Items listed in a dataset:
━━━━━━━━━━━━━━━━━━━━━━━━━━━━━━
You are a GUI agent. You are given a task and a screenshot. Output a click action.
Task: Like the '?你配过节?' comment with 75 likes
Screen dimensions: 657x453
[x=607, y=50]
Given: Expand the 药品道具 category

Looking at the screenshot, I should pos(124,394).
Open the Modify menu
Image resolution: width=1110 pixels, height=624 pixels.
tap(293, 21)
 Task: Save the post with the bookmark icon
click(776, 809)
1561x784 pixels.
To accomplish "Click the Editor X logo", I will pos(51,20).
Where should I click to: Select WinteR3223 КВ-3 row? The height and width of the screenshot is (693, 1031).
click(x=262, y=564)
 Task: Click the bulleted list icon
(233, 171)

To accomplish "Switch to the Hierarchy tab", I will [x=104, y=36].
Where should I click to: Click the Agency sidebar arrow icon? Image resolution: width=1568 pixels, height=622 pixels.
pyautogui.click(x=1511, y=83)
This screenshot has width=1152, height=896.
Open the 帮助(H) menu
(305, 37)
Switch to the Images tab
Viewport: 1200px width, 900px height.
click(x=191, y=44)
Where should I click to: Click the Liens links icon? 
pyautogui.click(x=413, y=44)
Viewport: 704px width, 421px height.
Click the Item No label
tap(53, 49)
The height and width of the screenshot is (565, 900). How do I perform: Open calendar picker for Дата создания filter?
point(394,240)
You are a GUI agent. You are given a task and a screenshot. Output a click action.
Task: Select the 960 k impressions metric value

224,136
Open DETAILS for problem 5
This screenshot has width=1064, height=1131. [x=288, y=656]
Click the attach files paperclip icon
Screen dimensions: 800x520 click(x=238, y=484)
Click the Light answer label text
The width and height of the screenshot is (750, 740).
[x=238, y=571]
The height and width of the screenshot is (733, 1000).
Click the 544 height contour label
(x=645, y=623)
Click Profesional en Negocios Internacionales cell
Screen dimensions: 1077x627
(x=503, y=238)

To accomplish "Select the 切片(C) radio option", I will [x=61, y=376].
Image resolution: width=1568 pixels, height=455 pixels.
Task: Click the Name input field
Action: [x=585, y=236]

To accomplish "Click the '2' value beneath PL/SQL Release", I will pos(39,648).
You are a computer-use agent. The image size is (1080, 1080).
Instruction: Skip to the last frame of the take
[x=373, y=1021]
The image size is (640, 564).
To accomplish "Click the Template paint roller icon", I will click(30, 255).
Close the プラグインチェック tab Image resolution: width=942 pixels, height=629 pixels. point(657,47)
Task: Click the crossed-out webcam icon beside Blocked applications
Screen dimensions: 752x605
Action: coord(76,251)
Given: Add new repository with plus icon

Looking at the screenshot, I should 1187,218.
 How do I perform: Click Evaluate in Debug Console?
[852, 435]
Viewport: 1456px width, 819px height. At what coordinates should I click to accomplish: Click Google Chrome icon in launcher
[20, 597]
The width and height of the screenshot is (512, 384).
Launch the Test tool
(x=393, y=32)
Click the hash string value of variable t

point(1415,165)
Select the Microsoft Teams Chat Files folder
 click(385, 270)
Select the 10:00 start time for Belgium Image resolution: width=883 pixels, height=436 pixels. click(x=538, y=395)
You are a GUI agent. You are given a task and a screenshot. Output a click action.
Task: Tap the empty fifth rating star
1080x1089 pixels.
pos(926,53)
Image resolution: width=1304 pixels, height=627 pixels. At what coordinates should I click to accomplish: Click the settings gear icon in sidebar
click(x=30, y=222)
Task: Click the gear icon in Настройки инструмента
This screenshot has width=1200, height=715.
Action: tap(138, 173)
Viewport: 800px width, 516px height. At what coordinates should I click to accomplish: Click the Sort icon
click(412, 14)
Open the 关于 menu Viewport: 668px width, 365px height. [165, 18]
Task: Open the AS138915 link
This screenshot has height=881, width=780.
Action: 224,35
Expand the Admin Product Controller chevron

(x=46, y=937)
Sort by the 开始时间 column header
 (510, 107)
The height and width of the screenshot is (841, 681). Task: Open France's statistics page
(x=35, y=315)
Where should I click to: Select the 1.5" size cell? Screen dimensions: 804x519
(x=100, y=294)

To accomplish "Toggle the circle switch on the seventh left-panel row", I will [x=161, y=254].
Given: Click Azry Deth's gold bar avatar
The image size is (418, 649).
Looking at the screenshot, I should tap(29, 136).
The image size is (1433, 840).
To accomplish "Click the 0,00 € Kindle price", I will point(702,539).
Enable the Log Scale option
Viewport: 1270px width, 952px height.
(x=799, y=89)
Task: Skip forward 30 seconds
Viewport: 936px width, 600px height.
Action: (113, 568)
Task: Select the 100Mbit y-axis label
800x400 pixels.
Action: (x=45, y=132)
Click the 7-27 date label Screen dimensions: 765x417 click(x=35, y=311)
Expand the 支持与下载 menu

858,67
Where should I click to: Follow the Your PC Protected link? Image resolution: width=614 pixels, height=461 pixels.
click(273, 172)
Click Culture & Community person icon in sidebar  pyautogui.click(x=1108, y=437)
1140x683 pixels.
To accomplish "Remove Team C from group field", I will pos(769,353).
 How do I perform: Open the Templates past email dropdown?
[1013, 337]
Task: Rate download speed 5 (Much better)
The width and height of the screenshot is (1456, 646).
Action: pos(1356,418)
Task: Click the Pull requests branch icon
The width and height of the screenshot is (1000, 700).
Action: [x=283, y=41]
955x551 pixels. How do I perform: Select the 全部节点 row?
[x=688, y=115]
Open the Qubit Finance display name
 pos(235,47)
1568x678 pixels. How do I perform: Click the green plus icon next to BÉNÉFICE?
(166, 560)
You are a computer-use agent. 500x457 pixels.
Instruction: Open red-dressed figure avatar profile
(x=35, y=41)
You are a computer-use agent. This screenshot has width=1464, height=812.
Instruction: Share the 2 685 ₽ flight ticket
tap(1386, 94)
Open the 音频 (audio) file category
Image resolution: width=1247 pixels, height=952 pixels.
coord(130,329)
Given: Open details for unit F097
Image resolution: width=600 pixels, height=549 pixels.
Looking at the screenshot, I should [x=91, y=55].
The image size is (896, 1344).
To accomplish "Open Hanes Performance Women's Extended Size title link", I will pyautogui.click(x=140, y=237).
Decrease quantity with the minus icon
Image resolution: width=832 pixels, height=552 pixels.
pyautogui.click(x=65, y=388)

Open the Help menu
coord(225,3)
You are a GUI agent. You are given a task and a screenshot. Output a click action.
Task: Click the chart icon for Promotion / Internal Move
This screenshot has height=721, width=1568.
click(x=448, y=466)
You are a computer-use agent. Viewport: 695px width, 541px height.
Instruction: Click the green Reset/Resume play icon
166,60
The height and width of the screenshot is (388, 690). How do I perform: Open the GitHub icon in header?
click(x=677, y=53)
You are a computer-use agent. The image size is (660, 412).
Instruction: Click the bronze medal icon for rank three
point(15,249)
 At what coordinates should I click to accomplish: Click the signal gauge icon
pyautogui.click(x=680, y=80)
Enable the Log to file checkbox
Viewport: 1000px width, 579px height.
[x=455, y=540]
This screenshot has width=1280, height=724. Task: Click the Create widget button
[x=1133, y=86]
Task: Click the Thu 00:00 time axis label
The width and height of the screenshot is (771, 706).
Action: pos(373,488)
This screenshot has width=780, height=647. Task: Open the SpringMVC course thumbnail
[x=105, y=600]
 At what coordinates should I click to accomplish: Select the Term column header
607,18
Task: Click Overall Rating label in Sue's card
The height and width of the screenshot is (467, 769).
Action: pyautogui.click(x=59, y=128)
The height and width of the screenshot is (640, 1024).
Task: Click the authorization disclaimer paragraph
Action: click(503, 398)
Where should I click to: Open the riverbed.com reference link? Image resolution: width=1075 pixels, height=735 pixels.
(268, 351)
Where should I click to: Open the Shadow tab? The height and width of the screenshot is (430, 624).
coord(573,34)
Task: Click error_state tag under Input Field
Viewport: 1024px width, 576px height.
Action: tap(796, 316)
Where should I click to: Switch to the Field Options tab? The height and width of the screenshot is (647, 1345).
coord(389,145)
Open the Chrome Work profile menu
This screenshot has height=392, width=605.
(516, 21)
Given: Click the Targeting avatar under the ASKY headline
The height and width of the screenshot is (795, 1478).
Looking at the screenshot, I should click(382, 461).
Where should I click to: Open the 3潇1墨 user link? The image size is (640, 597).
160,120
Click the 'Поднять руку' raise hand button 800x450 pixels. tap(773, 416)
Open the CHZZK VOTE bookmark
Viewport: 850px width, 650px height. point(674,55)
━━━━━━━━━━━━━━━━━━━━━━━━━━━━━━
### INSTRUCTIONS FOR THE TASK
For each line above that includes the word "under", make a copy of that line.

### ANSWER FOR THE TASK
Task: Click error_state tag under Input Field
Given: Click the Targeting avatar under the ASKY headline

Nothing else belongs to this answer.